I’d honestly say it’s even less and I’d even wager that the amount of bots here are even higher (percent-wise) than Twitter. I’m working on a search engine for the fediverse now, and I was surprised with the amount of bot accounts and mirror servers that I am finding.
I feel quite the opposite. If a journalist is really independent, then they can go on to host their own content. But as long as they are writing under the editorial guidelines of some larger institution, I want this association to be well defined and transparent.
I am fundamentally opposed to any ad-funded business. I honestly believe that moment a lot of the issues in our society can be traced back to the moment that we made it possible for people to make a living by just collecting eyeballs instead of focusing on quality work at a small scale. So, yeah, I very much want Twitter/Facebook/Google to die and wither away.

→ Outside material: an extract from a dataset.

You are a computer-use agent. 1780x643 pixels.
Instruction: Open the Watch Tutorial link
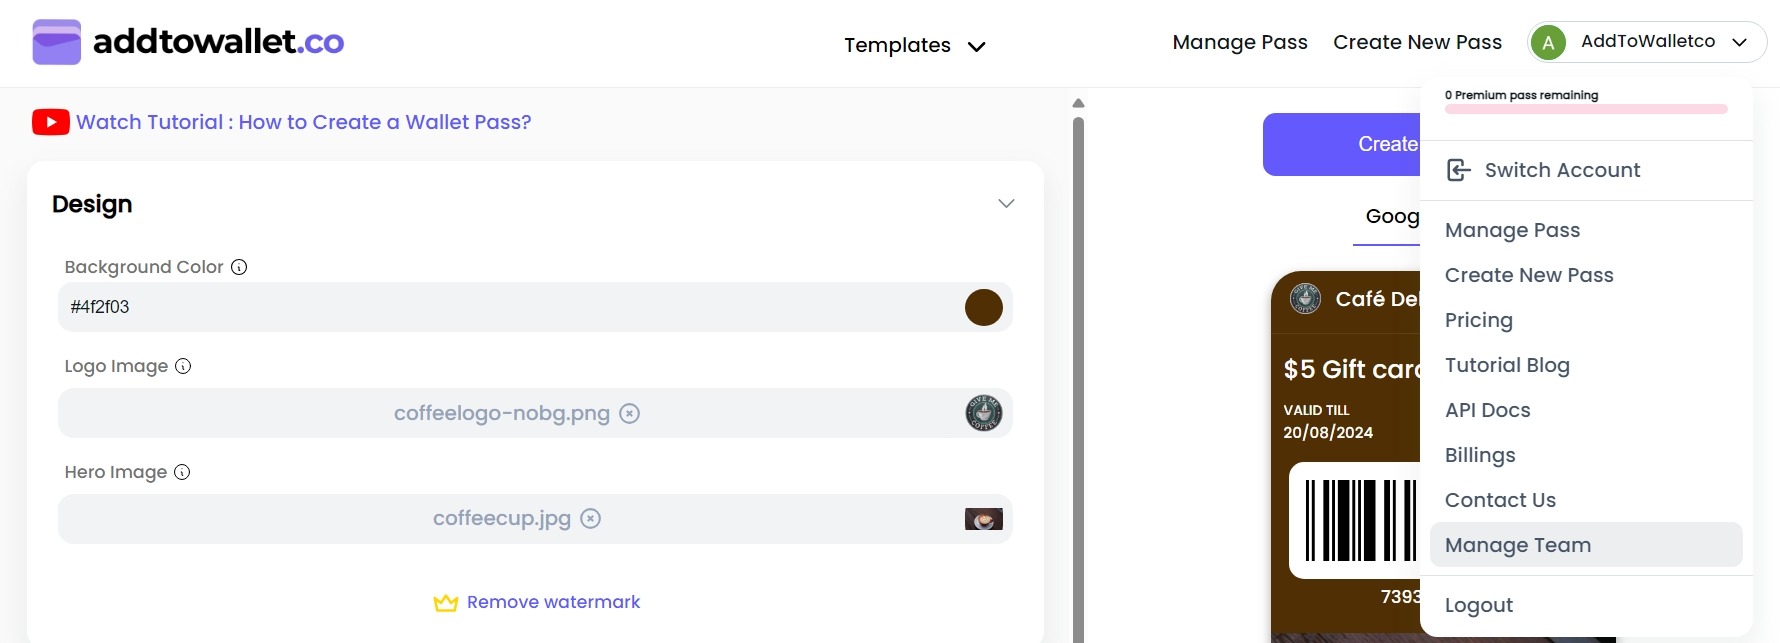pos(303,122)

My limited view on the Fediverse makes it seem very human operated, but I’ll trust your judgement given your experience in these matters. I don’t trust the statistics (2 million active Lemmy users, but Lemmy feeds drying up after two or three pages? No way!) but the accounts I do see just feel more genuine, I guess.
As for journalists, verification is key. I haven’t seen any journalist that wouldn’t voluntary write the publication they work for in their bio. Mastodon provides a way to verify your relationship with an arbitrary web page (i.e. https://news.example/people/f.m.lastname) by providing a special value in the page HTML, regardless of what server they’re on. I think that would be an excellent solution.
I agree with you on ad based services, but I don’t think we’re in the majority here. No matter how much people complain about ads and tracking, they just don’t want or can’t afford to pay for the services they’re using. This only leave predatory money making tactics if you want to make money off the content you create. When 𝕏 dies a slow death, Bluesky’s enshittification will begin.